[Pixel coordinate grounding data]
-*-*-

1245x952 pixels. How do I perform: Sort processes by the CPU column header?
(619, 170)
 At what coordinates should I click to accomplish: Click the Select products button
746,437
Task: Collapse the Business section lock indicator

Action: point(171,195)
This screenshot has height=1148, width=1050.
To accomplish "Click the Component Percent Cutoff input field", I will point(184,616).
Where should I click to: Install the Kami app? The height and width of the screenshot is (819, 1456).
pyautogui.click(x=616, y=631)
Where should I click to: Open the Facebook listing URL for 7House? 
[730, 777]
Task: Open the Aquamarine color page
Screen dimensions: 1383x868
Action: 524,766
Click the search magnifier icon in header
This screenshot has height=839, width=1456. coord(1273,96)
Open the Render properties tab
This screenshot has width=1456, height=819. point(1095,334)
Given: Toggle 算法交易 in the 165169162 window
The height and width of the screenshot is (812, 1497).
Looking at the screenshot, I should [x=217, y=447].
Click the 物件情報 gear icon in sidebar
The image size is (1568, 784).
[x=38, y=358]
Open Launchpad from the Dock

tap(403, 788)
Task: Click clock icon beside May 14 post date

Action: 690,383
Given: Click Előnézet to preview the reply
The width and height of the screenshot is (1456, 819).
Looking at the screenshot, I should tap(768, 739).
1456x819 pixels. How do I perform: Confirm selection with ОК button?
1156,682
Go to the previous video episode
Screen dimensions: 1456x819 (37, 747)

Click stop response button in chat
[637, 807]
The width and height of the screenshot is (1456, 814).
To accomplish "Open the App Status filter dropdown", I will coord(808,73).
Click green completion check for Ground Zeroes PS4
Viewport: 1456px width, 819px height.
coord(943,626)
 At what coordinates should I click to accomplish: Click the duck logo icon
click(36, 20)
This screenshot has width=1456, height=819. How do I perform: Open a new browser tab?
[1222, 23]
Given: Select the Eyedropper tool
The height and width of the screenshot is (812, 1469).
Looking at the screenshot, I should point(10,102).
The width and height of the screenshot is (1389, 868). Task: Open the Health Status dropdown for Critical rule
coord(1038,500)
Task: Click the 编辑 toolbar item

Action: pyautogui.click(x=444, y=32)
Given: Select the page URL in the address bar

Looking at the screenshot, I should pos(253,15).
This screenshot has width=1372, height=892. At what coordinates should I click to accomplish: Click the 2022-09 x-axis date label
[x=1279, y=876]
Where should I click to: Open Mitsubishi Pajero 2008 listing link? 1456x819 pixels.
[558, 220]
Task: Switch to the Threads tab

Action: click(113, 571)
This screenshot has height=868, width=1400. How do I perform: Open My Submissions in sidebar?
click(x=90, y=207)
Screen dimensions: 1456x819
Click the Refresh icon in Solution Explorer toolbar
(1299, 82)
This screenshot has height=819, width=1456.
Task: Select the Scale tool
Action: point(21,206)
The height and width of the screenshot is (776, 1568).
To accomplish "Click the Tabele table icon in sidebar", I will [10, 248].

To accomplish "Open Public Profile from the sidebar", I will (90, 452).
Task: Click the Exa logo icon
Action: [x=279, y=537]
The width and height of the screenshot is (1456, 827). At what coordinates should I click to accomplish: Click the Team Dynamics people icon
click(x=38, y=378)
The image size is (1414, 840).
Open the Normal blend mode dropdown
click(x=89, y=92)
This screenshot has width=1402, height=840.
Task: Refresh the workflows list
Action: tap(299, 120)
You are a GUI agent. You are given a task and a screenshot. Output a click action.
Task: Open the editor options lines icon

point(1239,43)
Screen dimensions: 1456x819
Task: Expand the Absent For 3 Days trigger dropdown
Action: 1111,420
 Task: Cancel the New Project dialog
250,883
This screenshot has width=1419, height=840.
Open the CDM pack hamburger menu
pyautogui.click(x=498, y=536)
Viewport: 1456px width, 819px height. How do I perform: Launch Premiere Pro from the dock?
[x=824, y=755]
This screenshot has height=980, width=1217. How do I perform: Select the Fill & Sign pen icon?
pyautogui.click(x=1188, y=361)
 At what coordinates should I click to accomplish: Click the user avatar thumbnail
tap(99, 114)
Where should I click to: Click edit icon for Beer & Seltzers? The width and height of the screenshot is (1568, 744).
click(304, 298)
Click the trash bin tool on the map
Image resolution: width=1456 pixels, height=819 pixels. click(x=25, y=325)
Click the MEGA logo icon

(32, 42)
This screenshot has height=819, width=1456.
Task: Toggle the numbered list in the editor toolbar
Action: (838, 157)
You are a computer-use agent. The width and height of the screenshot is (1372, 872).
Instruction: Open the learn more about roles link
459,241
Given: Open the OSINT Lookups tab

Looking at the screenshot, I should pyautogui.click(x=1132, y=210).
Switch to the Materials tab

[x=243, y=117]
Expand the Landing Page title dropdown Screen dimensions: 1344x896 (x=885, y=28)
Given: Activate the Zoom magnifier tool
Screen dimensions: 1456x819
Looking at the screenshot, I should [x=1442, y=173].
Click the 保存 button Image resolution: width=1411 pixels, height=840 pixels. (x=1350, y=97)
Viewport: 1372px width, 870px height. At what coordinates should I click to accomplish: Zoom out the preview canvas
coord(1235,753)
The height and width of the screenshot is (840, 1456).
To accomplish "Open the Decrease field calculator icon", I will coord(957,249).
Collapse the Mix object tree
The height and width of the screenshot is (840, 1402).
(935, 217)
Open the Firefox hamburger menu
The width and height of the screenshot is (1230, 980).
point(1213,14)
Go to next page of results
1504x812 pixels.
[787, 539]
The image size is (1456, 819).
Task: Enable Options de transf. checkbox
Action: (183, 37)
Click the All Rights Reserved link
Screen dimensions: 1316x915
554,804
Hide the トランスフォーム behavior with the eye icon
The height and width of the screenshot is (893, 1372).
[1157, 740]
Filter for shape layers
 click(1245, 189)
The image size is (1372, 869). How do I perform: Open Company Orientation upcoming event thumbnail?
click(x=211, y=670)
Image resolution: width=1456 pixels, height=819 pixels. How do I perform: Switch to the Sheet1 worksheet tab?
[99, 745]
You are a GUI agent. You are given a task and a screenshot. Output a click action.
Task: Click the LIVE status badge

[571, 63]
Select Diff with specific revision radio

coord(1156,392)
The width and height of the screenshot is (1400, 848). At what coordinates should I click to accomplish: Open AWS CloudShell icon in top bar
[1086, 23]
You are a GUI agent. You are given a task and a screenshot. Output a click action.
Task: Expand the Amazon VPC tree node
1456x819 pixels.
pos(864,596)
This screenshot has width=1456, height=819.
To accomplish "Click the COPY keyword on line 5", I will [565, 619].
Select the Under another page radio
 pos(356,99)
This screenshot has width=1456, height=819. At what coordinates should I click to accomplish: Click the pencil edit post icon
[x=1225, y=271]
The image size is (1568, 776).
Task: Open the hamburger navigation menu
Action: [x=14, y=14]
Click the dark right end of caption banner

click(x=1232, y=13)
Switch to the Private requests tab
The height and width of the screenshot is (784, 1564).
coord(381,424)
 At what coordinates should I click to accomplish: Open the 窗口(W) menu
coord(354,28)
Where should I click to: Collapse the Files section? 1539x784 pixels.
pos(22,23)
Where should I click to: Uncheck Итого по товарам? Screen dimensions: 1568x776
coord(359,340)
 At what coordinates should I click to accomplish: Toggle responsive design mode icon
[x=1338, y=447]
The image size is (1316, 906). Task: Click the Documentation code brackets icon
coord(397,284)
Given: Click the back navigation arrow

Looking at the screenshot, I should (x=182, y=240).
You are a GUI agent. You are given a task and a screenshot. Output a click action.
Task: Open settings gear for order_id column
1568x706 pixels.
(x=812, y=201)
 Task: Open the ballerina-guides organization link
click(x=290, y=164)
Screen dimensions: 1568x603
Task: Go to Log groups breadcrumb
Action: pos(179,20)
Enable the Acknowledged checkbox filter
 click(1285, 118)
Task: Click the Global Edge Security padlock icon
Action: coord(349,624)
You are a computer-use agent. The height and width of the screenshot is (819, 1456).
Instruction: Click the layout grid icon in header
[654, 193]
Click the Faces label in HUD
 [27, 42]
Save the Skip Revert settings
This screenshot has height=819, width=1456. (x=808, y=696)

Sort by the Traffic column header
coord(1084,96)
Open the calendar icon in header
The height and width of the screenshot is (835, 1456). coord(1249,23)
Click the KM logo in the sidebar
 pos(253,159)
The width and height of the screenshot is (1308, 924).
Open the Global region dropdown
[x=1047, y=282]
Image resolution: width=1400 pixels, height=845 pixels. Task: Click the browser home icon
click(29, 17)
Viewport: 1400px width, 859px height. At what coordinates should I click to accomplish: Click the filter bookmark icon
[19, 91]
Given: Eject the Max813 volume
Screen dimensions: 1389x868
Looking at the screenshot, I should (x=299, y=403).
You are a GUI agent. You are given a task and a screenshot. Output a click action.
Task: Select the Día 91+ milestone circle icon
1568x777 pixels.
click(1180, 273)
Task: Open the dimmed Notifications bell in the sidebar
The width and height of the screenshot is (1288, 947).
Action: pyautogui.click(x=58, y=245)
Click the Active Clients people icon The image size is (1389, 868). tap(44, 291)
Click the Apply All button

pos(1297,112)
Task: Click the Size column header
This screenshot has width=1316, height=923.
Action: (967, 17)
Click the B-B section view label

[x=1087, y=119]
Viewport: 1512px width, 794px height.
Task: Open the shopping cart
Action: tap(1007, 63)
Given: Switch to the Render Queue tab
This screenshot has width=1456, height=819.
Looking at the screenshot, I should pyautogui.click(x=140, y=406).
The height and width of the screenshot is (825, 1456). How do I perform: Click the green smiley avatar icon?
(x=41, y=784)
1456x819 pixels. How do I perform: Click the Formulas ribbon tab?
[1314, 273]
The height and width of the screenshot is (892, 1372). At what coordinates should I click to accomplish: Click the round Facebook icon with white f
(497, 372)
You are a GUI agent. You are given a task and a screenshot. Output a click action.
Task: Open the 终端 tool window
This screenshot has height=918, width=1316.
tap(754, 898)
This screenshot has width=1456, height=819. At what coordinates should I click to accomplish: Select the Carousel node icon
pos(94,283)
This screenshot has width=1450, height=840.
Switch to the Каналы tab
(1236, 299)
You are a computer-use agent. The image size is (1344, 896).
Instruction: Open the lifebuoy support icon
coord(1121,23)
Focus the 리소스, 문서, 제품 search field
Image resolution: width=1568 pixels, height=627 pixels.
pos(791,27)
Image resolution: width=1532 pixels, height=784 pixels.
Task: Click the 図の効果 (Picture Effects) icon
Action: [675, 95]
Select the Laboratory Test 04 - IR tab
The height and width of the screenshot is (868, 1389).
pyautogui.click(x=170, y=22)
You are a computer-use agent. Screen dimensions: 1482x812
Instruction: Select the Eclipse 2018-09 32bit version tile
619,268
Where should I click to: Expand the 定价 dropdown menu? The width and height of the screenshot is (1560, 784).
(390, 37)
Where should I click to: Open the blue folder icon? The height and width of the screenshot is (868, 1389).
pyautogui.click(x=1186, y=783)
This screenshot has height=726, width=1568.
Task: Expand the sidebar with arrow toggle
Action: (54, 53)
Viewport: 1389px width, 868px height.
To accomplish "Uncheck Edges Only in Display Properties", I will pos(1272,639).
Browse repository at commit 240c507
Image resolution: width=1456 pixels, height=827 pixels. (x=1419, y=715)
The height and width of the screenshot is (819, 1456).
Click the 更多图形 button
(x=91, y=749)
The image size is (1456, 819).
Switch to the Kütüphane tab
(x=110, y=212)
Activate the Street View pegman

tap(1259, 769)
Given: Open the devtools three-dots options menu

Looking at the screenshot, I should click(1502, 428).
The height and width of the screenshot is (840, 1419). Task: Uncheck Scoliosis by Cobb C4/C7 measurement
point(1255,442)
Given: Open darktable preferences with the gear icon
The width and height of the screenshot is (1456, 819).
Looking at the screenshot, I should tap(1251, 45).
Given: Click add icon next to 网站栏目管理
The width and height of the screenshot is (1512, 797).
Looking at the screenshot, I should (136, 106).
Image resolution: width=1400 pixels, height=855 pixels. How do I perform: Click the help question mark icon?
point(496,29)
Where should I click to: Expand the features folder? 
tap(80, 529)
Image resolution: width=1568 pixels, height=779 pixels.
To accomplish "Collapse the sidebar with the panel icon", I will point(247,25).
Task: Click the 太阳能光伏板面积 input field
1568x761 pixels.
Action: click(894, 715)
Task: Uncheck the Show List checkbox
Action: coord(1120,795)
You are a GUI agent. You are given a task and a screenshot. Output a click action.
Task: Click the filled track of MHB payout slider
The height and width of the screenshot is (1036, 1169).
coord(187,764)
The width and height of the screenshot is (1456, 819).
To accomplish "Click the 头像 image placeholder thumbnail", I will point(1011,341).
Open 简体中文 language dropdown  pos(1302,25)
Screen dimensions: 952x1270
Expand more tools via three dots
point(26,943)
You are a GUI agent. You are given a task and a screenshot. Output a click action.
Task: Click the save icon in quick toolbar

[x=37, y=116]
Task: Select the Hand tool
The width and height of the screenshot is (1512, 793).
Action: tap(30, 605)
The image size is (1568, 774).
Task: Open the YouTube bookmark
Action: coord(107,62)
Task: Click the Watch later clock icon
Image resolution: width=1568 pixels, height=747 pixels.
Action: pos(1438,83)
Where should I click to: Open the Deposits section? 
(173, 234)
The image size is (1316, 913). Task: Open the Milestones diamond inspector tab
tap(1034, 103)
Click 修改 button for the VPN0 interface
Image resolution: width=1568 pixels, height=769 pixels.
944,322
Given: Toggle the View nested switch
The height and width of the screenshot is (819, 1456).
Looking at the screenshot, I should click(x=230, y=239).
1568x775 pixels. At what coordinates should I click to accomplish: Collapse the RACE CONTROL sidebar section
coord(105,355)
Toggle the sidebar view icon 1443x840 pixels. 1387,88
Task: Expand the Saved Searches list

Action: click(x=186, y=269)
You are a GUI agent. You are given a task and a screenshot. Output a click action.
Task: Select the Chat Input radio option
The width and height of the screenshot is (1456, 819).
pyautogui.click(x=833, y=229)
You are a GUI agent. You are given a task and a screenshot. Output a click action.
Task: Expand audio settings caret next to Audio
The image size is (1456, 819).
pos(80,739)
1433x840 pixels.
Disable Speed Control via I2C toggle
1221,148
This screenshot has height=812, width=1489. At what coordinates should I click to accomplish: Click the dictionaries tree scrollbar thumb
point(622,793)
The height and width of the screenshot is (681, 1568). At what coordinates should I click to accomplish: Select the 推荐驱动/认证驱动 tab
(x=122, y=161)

-*-*-

WHAT TO DO: An exact copy of the lines above, from the one containing "Select products button" down to the one containing "Given: Toggle 算法交易 in the 165169162 window" and including both, is the whole answer; retype it and nothing else.

TASK OUTPUT:
 At what coordinates should I click to accomplish: Click the Select products button
746,437
Task: Collapse the Business section lock indicator

Action: point(171,195)
This screenshot has height=1148, width=1050.
To accomplish "Click the Component Percent Cutoff input field", I will point(184,616).
Where should I click to: Install the Kami app? The height and width of the screenshot is (819, 1456).
pyautogui.click(x=616, y=631)
Where should I click to: Open the Facebook listing URL for 7House? 
[730, 777]
Task: Open the Aquamarine color page
Screen dimensions: 1383x868
Action: 524,766
Click the search magnifier icon in header
This screenshot has height=839, width=1456. coord(1273,96)
Open the Render properties tab
This screenshot has width=1456, height=819. point(1095,334)
Given: Toggle 算法交易 in the 165169162 window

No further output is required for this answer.